((

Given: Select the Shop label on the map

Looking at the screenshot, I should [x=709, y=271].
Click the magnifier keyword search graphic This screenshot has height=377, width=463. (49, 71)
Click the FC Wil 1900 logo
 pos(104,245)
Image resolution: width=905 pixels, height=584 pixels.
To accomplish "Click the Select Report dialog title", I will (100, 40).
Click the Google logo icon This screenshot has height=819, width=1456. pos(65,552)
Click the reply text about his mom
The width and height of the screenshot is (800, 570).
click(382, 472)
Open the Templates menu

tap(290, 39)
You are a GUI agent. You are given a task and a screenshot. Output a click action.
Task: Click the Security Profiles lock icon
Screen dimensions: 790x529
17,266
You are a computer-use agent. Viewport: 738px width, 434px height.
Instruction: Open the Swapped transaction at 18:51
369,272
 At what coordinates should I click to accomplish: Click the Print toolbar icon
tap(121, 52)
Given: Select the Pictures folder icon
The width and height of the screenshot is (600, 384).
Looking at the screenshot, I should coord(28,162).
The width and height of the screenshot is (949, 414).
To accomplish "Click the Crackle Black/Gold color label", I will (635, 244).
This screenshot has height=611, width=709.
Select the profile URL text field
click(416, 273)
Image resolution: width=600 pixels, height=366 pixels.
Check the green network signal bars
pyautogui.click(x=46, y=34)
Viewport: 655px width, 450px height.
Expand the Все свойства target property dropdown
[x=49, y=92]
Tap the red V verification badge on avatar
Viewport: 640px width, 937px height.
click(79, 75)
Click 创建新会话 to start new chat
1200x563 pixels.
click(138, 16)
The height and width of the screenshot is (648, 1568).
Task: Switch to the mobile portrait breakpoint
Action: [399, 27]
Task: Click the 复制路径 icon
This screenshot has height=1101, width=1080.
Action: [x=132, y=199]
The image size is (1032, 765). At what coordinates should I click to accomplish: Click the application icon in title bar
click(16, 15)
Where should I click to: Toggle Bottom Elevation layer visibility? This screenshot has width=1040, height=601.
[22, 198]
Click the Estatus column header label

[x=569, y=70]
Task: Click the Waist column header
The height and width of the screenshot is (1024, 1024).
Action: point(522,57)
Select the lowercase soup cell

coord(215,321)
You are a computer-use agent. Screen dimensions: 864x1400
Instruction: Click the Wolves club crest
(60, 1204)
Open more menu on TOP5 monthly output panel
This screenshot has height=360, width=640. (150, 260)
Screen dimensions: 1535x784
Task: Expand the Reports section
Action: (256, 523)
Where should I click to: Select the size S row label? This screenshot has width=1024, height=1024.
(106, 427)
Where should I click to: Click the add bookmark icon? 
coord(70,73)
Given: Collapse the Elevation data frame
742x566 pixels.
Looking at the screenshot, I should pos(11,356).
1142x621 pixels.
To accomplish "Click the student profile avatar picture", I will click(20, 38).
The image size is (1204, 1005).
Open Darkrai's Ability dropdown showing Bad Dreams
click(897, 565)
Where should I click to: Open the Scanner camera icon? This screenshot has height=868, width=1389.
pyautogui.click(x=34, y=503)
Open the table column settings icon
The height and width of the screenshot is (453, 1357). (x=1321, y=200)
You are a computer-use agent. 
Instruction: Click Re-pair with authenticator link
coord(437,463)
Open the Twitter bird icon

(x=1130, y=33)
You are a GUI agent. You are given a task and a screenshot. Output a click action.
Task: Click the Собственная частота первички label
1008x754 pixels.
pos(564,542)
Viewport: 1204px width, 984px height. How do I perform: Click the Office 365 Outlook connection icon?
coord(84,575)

))

Exercise prompt
Without altering a single word, repeat the material.

Response to the exercise
Given: Select the Shop label on the map

Looking at the screenshot, I should [x=709, y=271].
Click the magnifier keyword search graphic This screenshot has height=377, width=463. (49, 71)
Click the FC Wil 1900 logo
 pos(104,245)
Image resolution: width=905 pixels, height=584 pixels.
To accomplish "Click the Select Report dialog title", I will (100, 40).
Click the Google logo icon This screenshot has height=819, width=1456. pos(65,552)
Click the reply text about his mom
The width and height of the screenshot is (800, 570).
click(382, 472)
Open the Templates menu

tap(290, 39)
You are a GUI agent. You are given a task and a screenshot. Output a click action.
Task: Click the Security Profiles lock icon
Screen dimensions: 790x529
17,266
You are a computer-use agent. Viewport: 738px width, 434px height.
Instruction: Open the Swapped transaction at 18:51
369,272
 At what coordinates should I click to accomplish: Click the Print toolbar icon
tap(121, 52)
Given: Select the Pictures folder icon
The width and height of the screenshot is (600, 384).
Looking at the screenshot, I should coord(28,162).
The width and height of the screenshot is (949, 414).
To accomplish "Click the Crackle Black/Gold color label", I will (635, 244).
This screenshot has height=611, width=709.
Select the profile URL text field
click(416, 273)
Image resolution: width=600 pixels, height=366 pixels.
Check the green network signal bars
pyautogui.click(x=46, y=34)
Viewport: 655px width, 450px height.
Expand the Все свойства target property dropdown
[x=49, y=92]
Tap the red V verification badge on avatar
Viewport: 640px width, 937px height.
click(79, 75)
Click 创建新会话 to start new chat
1200x563 pixels.
click(138, 16)
The height and width of the screenshot is (648, 1568).
Task: Switch to the mobile portrait breakpoint
Action: [399, 27]
Task: Click the 复制路径 icon
This screenshot has height=1101, width=1080.
Action: [x=132, y=199]
The image size is (1032, 765). At what coordinates should I click to accomplish: Click the application icon in title bar
click(16, 15)
Where should I click to: Toggle Bottom Elevation layer visibility? This screenshot has width=1040, height=601.
[22, 198]
Click the Estatus column header label

[x=569, y=70]
Task: Click the Waist column header
The height and width of the screenshot is (1024, 1024).
Action: point(522,57)
Select the lowercase soup cell

coord(215,321)
You are a computer-use agent. Screen dimensions: 864x1400
Instruction: Click the Wolves club crest
(60, 1204)
Open more menu on TOP5 monthly output panel
This screenshot has height=360, width=640. (150, 260)
Screen dimensions: 1535x784
Task: Expand the Reports section
Action: (256, 523)
Where should I click to: Select the size S row label? This screenshot has width=1024, height=1024.
(106, 427)
Where should I click to: Click the add bookmark icon? 
coord(70,73)
Given: Collapse the Elevation data frame
742x566 pixels.
Looking at the screenshot, I should pos(11,356).
1142x621 pixels.
To accomplish "Click the student profile avatar picture", I will click(20, 38).
The image size is (1204, 1005).
Open Darkrai's Ability dropdown showing Bad Dreams
click(897, 565)
Where should I click to: Open the Scanner camera icon? This screenshot has height=868, width=1389.
pyautogui.click(x=34, y=503)
Open the table column settings icon
The height and width of the screenshot is (453, 1357). (x=1321, y=200)
You are a computer-use agent. 
Instruction: Click Re-pair with authenticator link
coord(437,463)
Open the Twitter bird icon

(x=1130, y=33)
You are a GUI agent. You are given a task and a screenshot. Output a click action.
Task: Click the Собственная частота первички label
1008x754 pixels.
pos(564,542)
Viewport: 1204px width, 984px height. How do I perform: Click the Office 365 Outlook connection icon?
coord(84,575)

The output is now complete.